→ **Directions**
Your copy should hold only the lines from the one holding "The height and width of the screenshot is (241, 328)." through the last line of the records below, both included, each exact and with no pictures.

→ **Collected data entries**
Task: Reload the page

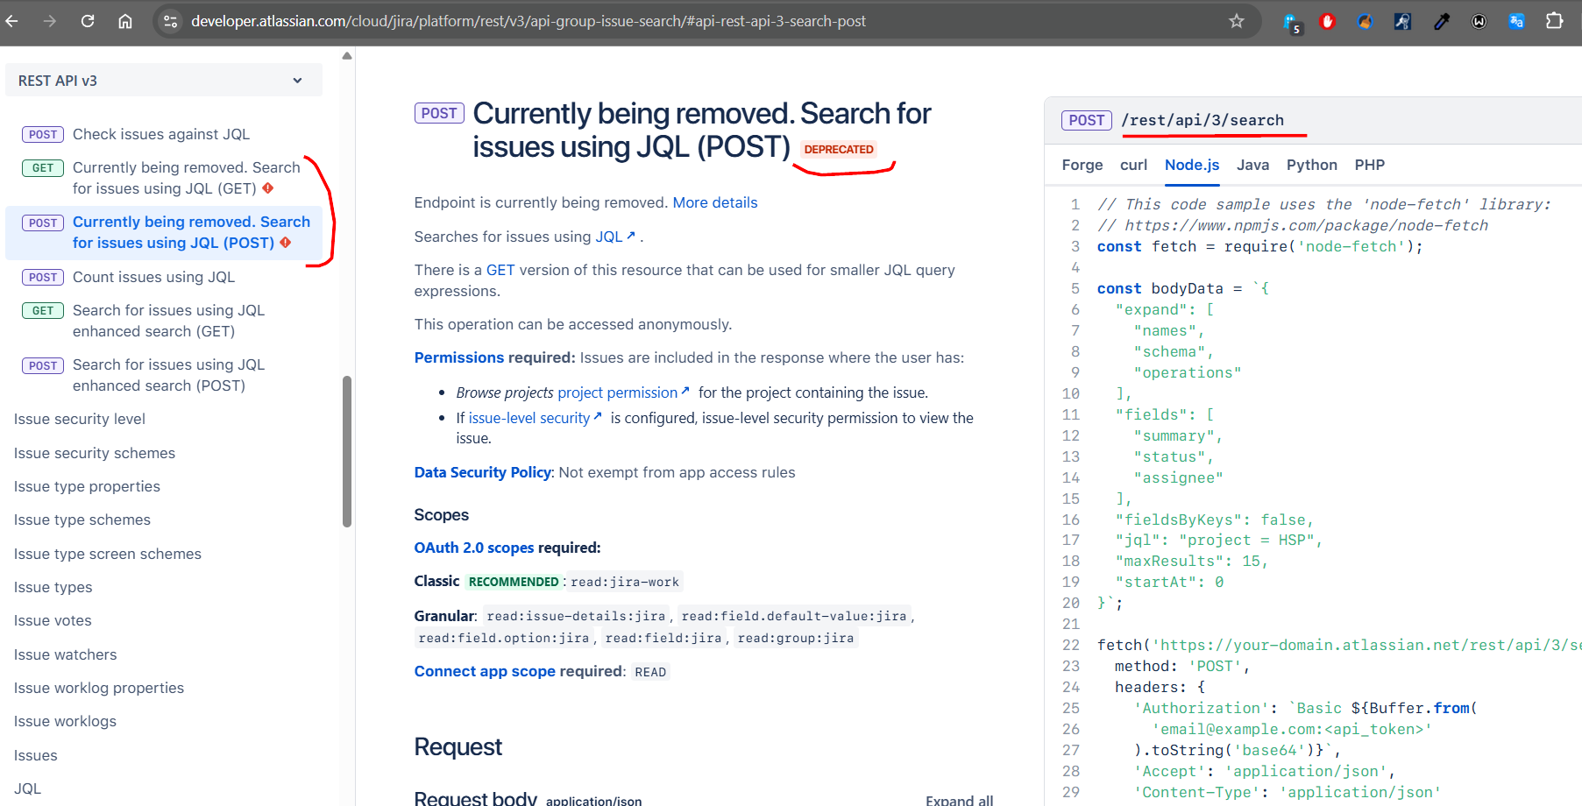Action: (x=88, y=21)
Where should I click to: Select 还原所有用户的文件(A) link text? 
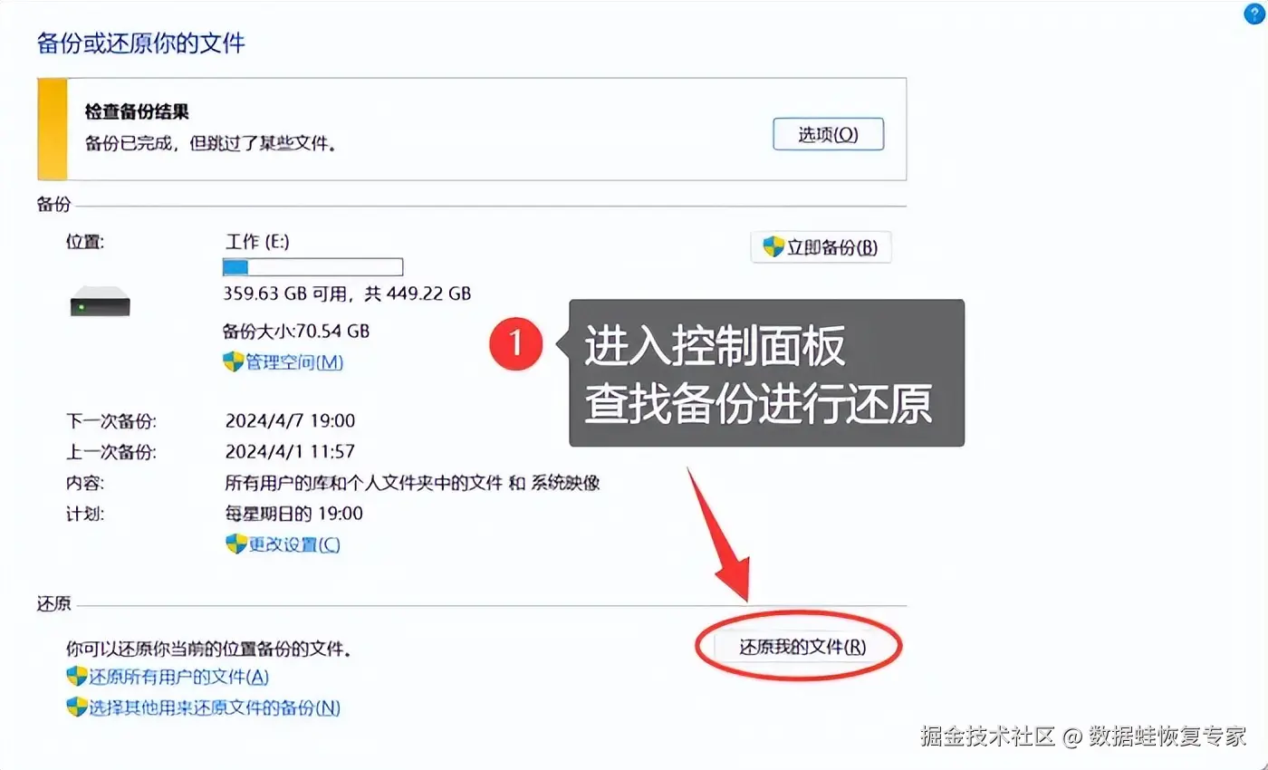pos(179,677)
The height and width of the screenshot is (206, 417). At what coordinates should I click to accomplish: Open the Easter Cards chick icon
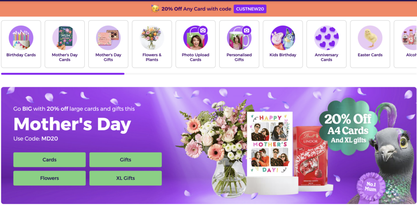click(x=370, y=38)
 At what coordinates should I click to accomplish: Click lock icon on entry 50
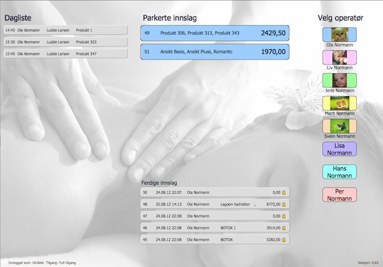284,192
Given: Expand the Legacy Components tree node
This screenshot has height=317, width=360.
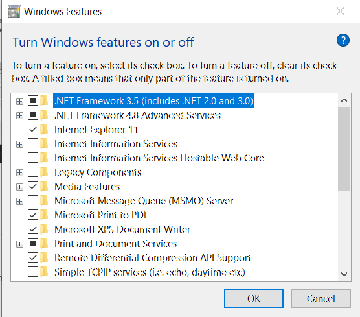Looking at the screenshot, I should click(x=19, y=172).
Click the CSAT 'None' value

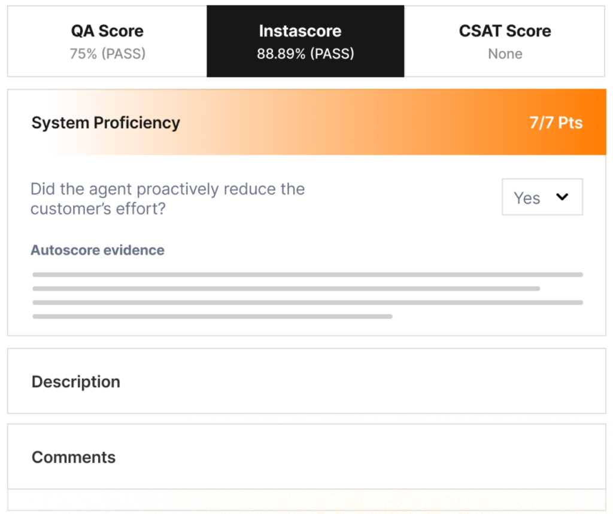(505, 54)
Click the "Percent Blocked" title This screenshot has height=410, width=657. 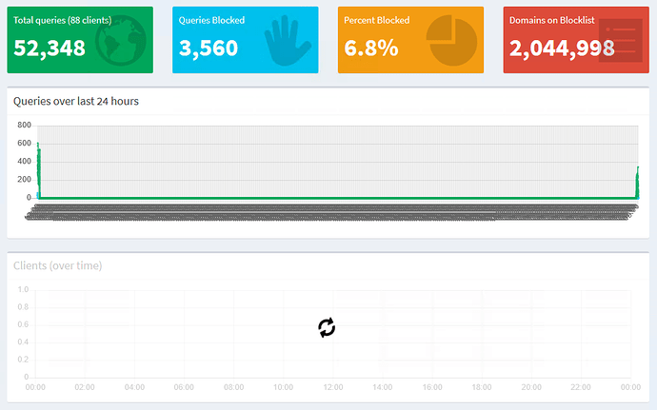[x=377, y=20]
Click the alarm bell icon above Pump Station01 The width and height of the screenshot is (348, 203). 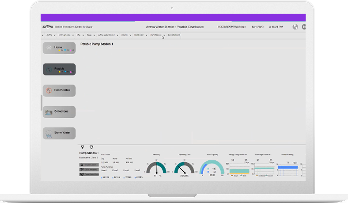pos(91,147)
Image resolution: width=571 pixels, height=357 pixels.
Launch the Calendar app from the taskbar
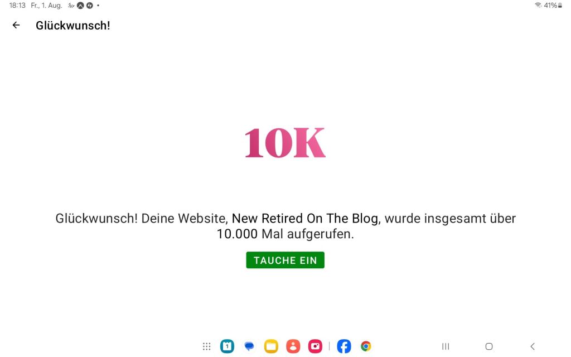tap(228, 346)
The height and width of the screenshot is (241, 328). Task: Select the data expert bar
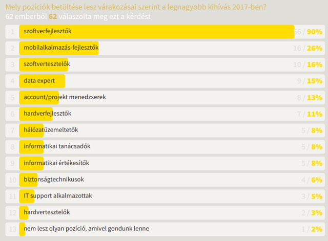click(42, 81)
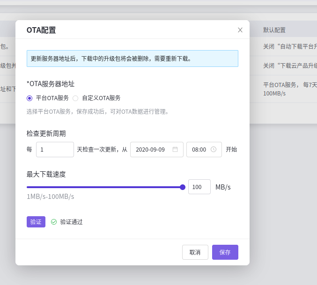Viewport: 317px width, 285px height.
Task: Click the middle of the download speed slider track
Action: coord(104,187)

→ **Written solution**
The height and width of the screenshot is (241, 328). Task: Select the data expert bar
click(42, 81)
Viewport: 317px width, 285px height.
Task: Click the middle of the download speed slider track
Action: coord(104,187)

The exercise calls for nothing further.